Auf die Frage, warum sich auf ihrer Webseite keine Information über Hortens NS-Vergangenheit findet, weist die ETH Foundation darauf hin, dass man dies bei der Horten-Stiftung nachlesen könne. Sie erwähnt nicht, dass darin Horten als Unternehmerpersönlichkeit, welche die Bundesrepublik Deutschland in der Nachkriegszeit zur wirtschaftlichen Blüte gebracht hat, dargestellt wird. Und dass Horten stets auf der Suche nach Werten gewesen sei, die seinem Leben Sinn und Inhalt geben.

Stiftung erwähnt mittlerweile braune Vergangenheit

Erst letztes Jahr sah sich die Horten-Stiftung – im Gegensatz zu ETH – genötigt, auf ihrer Webseite doch noch die braune Zeit ihres Stifters zu erwähnen. Die verstorbene Heidi Horten hatte Wissenschaftler beauftragt, die Rolle ihres Mannes während der NS-Zeit aufzuarbeiten. In der Hoffnung, dass er entlastet wird. Aber all die Vorwürfe, vom Profiteur der «Entjudung und Arier-Gesetze» bis zum Eintritt in die berüchtigte NSDAP, wurden bestätigt. Neu wurde zudem bekannt, dass Horten auch beim Rüstungskonzern Flugzeugwerke Johannisthal involviert war und dass er und sein Geschäftspartner dort nach seinem Einstieg 1943 die Zwangsarbeit intensivierte. Entlastet wurde Horten in der Studie insofern, als im Fokus seines Handelns vor allem unternehmerische Überlegungen und weniger ein Nazi-Gedankengut vorgeherrscht haben sollen. Das «Manager-Magazin» bezeichnete ihn deshalb sarkastisch als «ein Kaufmann mit einem sehr flexiblen moralischen Kompass».

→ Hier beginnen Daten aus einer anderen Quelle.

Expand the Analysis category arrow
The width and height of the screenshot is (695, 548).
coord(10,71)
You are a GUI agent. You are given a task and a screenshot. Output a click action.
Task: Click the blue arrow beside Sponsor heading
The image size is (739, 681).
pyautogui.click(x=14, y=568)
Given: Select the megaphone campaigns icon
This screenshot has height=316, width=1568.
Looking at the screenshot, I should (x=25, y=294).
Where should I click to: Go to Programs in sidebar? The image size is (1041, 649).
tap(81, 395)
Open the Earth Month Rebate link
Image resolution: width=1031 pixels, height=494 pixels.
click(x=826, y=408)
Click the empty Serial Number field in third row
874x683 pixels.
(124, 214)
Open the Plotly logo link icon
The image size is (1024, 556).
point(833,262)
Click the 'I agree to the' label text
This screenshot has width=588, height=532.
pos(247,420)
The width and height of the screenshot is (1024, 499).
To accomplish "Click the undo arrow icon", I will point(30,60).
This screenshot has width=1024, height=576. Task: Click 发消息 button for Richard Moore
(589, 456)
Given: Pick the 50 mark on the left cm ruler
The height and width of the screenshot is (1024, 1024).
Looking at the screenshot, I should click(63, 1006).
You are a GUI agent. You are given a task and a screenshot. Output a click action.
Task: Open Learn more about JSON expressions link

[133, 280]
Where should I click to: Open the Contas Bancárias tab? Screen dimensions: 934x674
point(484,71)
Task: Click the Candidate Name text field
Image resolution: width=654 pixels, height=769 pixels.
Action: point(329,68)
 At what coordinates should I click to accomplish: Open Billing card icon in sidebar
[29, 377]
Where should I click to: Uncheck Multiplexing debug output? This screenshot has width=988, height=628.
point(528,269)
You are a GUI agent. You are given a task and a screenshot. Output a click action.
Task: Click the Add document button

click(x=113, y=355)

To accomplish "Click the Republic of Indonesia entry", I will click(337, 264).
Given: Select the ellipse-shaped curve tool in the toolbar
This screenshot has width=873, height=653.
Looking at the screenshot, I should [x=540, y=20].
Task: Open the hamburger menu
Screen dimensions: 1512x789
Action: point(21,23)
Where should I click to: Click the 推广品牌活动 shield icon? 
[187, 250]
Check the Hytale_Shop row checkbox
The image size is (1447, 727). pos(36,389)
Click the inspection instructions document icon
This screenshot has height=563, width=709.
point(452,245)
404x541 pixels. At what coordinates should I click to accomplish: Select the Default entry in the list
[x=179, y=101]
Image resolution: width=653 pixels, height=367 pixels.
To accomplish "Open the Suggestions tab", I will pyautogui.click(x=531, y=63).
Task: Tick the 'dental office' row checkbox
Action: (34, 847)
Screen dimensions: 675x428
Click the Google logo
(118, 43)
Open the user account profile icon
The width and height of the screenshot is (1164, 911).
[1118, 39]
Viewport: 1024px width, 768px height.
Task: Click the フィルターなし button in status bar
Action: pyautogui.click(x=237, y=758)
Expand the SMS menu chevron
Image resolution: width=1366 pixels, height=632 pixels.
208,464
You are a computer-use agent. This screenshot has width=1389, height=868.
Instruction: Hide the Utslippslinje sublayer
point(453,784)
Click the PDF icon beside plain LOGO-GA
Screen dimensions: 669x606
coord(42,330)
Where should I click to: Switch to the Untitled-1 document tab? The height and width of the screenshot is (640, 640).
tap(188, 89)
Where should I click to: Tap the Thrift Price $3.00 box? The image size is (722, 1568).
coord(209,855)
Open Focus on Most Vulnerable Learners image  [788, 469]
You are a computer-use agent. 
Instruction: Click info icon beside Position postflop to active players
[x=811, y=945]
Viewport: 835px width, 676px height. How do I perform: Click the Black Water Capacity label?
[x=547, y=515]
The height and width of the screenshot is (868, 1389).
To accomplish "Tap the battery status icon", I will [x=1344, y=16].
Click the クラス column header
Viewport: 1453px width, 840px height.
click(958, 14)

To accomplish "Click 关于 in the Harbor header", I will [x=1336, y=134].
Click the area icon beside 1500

Auf die Nachfrage des Infosperbers, ob sie im Licht heutiger Erkenntnisse die Spenden erneut annehmen würde, geht die ETH nicht ein. Sie verweist allgemein auf einen Code of Conduct, welcher die Einhaltung von «sozialen, rechtlichen und ethischen Grundsätze» gewährleisten soll.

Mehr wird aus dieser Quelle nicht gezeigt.